I had a look further into this, because I wanted to better understand what factors might cause an act to be considered indecent exposure (or outraging public decency). This led me to some guidance on naturism and other non-sexual nudity, from the crown prosecution service.^1 It appears that having an "intention to cause alarm or distress" may be relevant for protests like this — arguably the entire point of the protest is to use the shock value of the nudity as a protest.

That being said, I think it's a bold move and possibly an effective protest.

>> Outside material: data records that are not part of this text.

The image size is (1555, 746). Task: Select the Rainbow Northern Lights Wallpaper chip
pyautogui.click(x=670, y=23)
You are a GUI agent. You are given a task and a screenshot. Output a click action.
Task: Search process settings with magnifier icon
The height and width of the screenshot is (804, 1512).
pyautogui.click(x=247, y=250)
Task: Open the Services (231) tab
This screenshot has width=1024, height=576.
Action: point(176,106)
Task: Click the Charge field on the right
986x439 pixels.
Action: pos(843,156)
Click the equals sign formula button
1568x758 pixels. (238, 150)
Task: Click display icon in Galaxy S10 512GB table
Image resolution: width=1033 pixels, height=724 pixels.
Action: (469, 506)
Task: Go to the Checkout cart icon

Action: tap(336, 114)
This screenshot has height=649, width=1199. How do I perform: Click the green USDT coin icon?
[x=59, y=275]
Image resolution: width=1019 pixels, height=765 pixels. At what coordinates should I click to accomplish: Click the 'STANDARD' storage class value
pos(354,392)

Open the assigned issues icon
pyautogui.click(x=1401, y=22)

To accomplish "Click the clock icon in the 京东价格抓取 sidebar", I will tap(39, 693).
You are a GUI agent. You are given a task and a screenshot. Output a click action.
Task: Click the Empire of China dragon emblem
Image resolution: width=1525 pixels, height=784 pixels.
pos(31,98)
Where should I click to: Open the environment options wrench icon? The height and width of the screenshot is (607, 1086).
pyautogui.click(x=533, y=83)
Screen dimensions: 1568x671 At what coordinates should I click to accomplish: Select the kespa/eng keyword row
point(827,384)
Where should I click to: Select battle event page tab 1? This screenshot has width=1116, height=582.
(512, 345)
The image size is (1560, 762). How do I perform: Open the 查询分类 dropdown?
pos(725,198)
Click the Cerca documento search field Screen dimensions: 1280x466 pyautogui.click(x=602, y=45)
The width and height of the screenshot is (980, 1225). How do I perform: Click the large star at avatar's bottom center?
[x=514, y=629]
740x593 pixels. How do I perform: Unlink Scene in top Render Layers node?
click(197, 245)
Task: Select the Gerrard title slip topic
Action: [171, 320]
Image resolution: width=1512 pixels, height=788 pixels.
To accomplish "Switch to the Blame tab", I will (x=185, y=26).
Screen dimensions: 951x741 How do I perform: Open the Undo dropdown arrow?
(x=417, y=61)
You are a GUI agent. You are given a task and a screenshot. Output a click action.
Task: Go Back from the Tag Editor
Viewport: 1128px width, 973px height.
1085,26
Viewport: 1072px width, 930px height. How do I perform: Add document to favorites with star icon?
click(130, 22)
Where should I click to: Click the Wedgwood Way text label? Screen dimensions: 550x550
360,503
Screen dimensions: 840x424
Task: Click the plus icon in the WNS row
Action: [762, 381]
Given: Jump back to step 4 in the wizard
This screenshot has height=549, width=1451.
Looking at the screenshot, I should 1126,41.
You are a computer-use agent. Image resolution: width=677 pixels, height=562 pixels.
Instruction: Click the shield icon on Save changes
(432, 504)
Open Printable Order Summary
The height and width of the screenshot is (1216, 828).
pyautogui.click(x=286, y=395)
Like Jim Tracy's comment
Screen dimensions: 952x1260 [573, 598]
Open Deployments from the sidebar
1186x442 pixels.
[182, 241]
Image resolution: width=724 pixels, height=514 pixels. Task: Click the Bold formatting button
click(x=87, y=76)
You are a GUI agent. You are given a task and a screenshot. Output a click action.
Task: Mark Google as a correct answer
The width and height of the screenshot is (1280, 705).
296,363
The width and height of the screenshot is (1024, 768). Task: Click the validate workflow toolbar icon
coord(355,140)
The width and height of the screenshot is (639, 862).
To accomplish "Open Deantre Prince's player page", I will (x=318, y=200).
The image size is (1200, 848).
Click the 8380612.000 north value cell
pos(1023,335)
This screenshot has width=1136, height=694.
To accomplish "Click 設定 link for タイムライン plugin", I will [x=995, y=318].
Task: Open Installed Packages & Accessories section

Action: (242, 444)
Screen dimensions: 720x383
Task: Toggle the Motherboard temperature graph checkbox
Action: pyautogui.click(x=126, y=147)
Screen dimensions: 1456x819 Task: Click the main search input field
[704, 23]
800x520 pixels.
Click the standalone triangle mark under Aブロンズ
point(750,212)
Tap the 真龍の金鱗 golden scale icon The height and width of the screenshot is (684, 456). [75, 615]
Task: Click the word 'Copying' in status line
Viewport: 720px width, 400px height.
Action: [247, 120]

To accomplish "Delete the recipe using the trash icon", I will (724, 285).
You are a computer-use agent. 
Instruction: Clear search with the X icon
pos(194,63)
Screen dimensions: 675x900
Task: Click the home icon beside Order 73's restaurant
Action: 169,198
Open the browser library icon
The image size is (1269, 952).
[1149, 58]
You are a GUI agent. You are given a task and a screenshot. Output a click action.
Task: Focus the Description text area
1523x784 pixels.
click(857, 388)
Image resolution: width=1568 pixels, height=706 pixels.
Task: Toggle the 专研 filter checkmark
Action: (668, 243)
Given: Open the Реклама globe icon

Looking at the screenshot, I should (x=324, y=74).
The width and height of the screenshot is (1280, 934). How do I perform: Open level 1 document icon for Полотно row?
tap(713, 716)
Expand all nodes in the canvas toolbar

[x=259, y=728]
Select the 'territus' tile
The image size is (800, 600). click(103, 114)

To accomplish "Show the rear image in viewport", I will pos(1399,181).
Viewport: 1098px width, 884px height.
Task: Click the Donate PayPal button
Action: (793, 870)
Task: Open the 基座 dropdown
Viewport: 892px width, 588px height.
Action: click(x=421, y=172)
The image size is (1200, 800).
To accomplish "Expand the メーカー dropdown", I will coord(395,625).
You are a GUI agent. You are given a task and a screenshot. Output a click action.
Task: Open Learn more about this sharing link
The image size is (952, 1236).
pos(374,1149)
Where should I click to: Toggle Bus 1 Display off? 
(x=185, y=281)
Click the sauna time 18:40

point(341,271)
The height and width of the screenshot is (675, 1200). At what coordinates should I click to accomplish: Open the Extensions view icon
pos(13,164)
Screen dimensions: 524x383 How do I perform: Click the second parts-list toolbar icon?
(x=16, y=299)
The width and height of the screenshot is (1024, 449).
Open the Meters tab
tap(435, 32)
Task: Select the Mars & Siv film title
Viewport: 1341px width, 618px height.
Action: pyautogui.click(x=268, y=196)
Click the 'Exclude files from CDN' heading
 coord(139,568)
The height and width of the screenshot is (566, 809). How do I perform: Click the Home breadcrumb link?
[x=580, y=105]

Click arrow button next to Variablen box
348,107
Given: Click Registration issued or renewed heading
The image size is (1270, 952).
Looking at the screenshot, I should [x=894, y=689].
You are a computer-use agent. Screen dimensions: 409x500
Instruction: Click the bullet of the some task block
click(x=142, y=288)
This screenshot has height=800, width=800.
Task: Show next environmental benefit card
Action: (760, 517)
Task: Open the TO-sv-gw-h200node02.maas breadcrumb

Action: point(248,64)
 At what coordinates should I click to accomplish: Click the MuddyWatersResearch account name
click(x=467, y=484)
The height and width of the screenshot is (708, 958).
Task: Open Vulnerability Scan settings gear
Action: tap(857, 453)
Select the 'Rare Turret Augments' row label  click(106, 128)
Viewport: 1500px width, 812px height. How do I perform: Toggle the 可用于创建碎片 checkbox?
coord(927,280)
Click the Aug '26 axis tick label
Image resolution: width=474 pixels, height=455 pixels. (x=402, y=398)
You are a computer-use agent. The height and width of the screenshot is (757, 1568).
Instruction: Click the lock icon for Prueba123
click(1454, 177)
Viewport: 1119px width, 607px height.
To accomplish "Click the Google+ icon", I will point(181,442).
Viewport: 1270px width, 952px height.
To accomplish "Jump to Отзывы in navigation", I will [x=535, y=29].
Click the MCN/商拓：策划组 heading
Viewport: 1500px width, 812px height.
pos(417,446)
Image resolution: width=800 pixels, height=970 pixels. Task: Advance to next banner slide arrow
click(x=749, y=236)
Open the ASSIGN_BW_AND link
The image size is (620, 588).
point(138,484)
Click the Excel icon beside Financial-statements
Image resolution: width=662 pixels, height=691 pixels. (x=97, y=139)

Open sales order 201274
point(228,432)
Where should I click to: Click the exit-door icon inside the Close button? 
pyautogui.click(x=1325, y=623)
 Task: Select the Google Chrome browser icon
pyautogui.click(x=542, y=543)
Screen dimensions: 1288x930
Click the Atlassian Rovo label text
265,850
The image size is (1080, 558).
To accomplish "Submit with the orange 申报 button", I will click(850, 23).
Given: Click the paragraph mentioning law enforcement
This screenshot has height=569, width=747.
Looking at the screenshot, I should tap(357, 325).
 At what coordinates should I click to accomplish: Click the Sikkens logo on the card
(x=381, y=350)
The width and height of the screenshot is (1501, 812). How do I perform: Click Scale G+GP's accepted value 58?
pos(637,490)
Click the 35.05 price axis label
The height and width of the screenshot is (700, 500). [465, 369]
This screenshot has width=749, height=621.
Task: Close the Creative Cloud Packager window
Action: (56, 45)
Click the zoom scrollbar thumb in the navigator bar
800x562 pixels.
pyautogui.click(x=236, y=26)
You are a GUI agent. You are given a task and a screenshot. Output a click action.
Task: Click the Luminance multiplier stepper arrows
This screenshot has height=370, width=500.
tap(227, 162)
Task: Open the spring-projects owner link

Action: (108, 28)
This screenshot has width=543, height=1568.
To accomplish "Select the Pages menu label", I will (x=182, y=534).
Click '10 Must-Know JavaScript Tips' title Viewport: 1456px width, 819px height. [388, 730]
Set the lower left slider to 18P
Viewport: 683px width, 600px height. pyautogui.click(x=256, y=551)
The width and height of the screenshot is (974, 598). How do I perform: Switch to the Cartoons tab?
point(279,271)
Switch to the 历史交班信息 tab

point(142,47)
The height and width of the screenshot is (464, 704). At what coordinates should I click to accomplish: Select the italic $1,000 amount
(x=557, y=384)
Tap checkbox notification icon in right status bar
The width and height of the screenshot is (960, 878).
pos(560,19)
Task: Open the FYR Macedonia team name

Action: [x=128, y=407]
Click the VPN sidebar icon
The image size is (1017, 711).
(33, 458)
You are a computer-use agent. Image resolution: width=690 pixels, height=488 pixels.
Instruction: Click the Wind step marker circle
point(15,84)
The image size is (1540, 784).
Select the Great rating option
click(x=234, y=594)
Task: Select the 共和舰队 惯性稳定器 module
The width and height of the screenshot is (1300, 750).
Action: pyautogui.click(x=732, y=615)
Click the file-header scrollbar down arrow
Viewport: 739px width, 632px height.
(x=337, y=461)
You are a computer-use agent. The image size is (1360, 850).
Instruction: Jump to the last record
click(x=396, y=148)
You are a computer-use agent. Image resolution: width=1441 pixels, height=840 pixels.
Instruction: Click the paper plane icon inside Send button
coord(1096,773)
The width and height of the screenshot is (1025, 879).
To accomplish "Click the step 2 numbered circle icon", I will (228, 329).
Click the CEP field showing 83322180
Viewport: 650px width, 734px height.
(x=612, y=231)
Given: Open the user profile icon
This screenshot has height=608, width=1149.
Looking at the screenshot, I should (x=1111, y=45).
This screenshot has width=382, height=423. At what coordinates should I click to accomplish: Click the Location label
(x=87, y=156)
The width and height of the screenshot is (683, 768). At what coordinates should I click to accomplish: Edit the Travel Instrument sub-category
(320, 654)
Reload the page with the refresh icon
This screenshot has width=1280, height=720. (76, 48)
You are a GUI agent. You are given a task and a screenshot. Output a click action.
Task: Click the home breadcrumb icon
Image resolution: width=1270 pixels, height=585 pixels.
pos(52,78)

Even if public indecency laws are gender neutral, it would still be a strong message if any of these women got arrested for this — the reason why these women are capable of causing alarm or distress by going topless is because these are "female presenting nipples" (to use a heavily-memed phrase from the Tumblr porn ban era)


[–] [email protected] 1 points 2 hours ago

Yes it would also come under some public order offences. Bottom line is, the legal def of woman wasn't the reason they didn't get arrested.

[–] [email protected] 5 points 9 hours ago* (last edited 9 hours ago)

It appears that having an “intention to cause alarm or distress” may be relevant for protests like this — arguably the entire point of the protest is to use the shock value of the nudity as a protest.

I was looking at this, too, it looks like public nudity is legal, and I don't think peaceful protest counts as disorderly conduct. The policing aid cites relevant law & provides a decision aid. It states

Naturists have a right to freedom of expression which only engages criminal law if they commit sexual offences or use disorderly behaviour that they intend to or are aware may be disorderly within the hearing or sight of a person likely to be caused harassment, alarm or distress.

A decision aid clarifies

Decision aid for responding officers

Is there a clear sexual motivation to the subject’s actions?
↓ No
Has the person been ‘disorderly’ and caused another person ‘actual’ harassment, alarm or distress (as opposed to considering the likelihood of this or the complainant finding it personally distasteful or offensive)?
↓ No
It will normally be appropriate to take no further action
Advise complainant

Personally distasteful or offensive doesn't qualify.

Disorderly conduct seems to mean disruptions that intimidate or prevent people from exercising their lawful rights or accessing goods & services they are legally entitled to. Police can impose restrictions on start & finish times, location, noise levels.

Maybe someone better versed in UK law can clarify.